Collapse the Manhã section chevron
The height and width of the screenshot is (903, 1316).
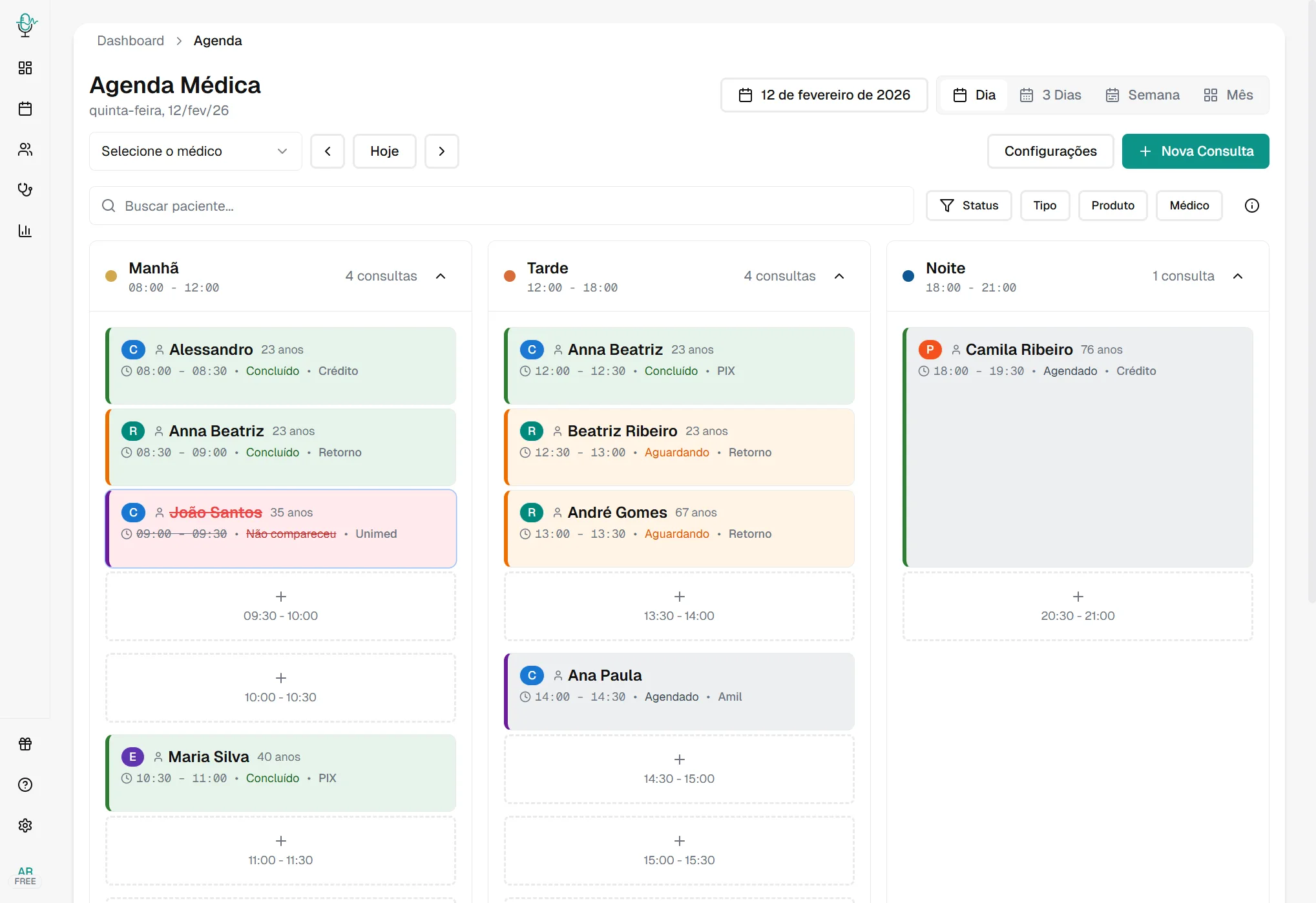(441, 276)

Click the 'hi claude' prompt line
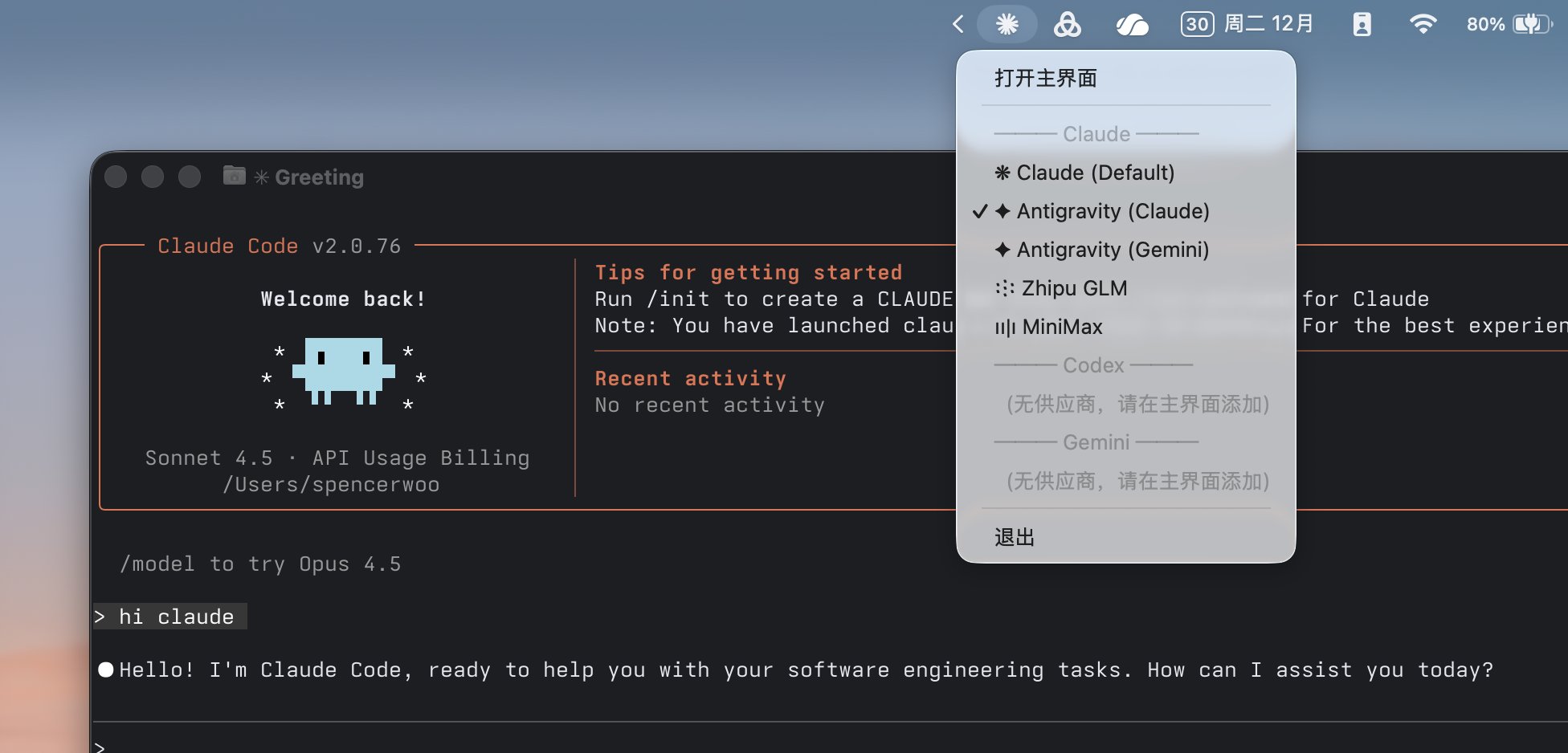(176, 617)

==

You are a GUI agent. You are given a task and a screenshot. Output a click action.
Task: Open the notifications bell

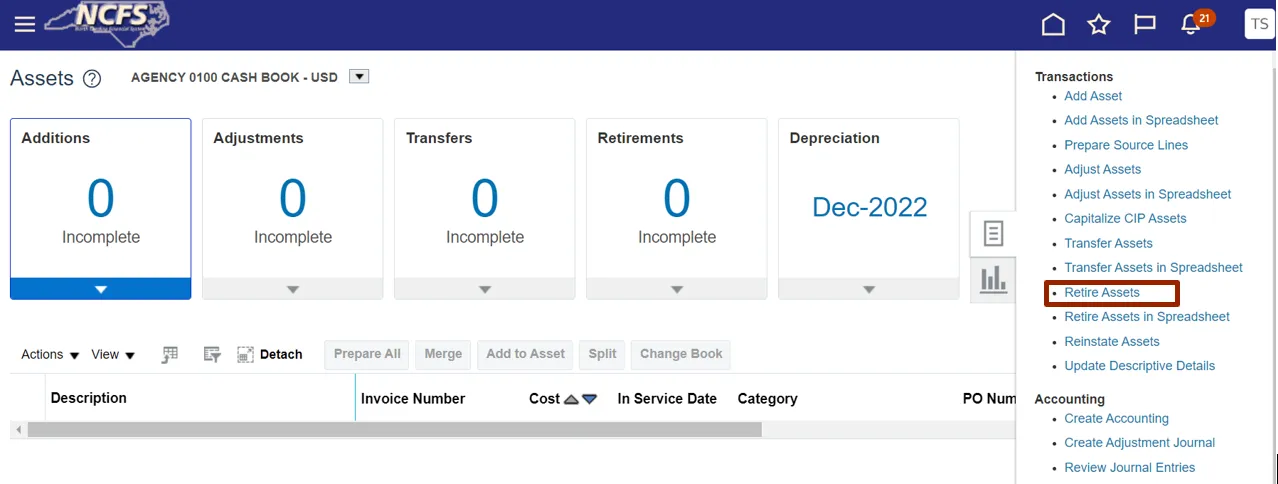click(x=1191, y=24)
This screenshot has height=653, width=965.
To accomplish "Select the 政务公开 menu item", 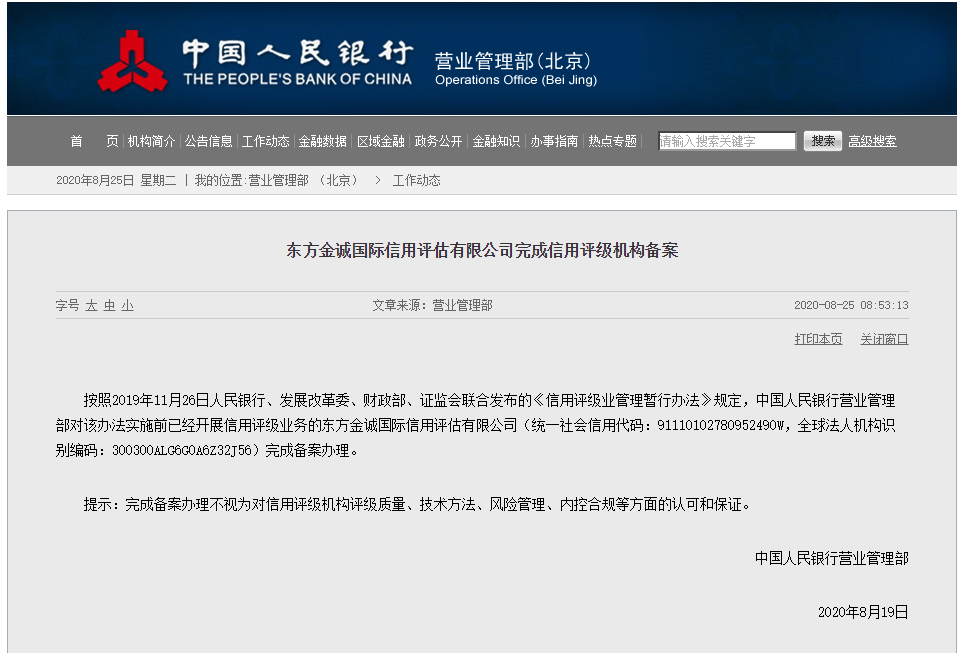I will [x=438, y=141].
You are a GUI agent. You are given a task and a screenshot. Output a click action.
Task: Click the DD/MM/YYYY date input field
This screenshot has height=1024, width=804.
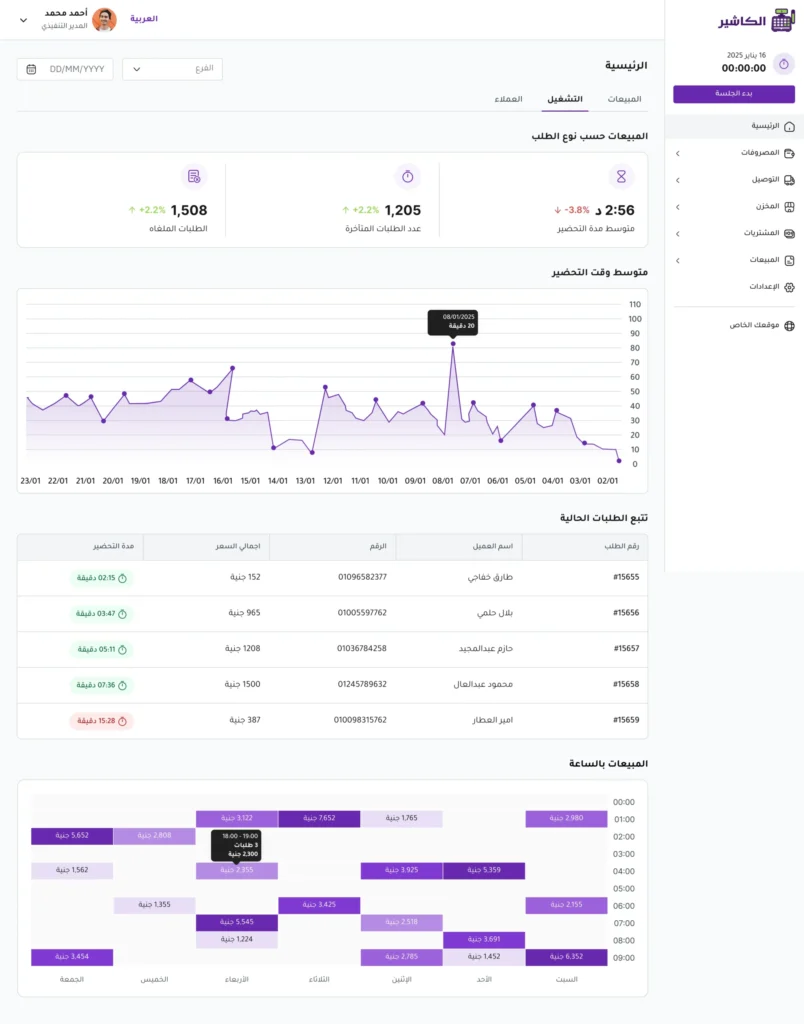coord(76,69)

==

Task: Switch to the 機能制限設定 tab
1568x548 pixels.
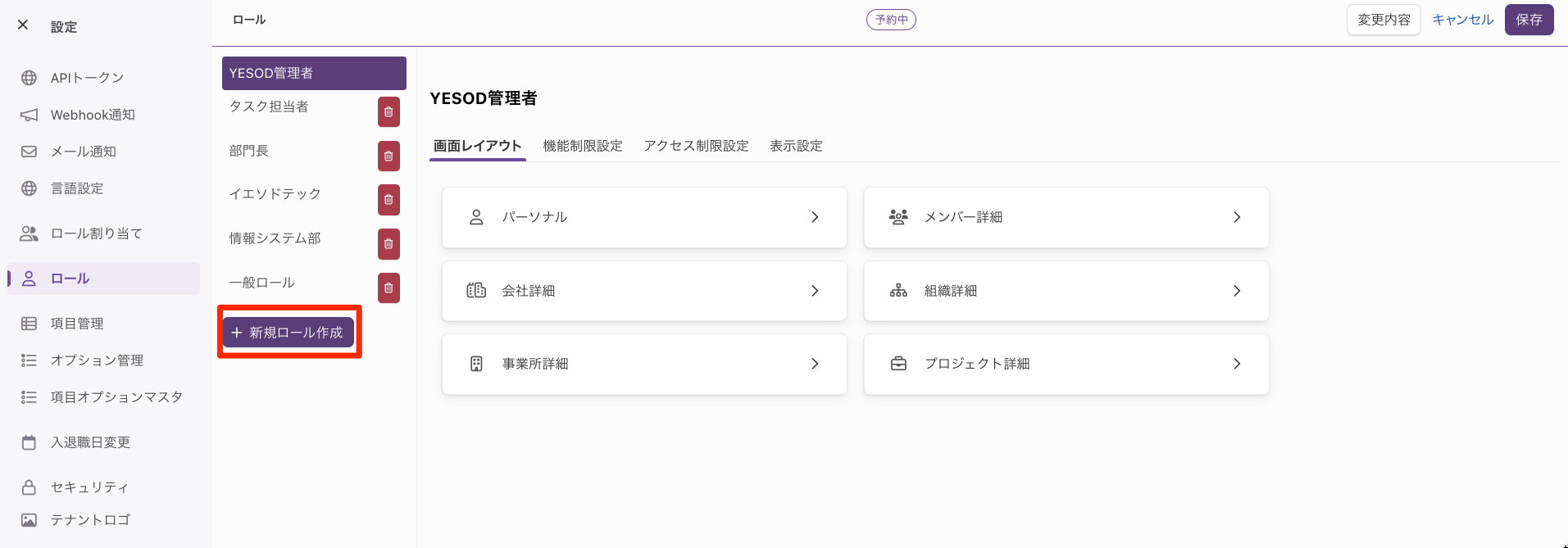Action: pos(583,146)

(Exercise prompt) Please count the lines above that contain the word "width" and give only that number.

(Task solution) 3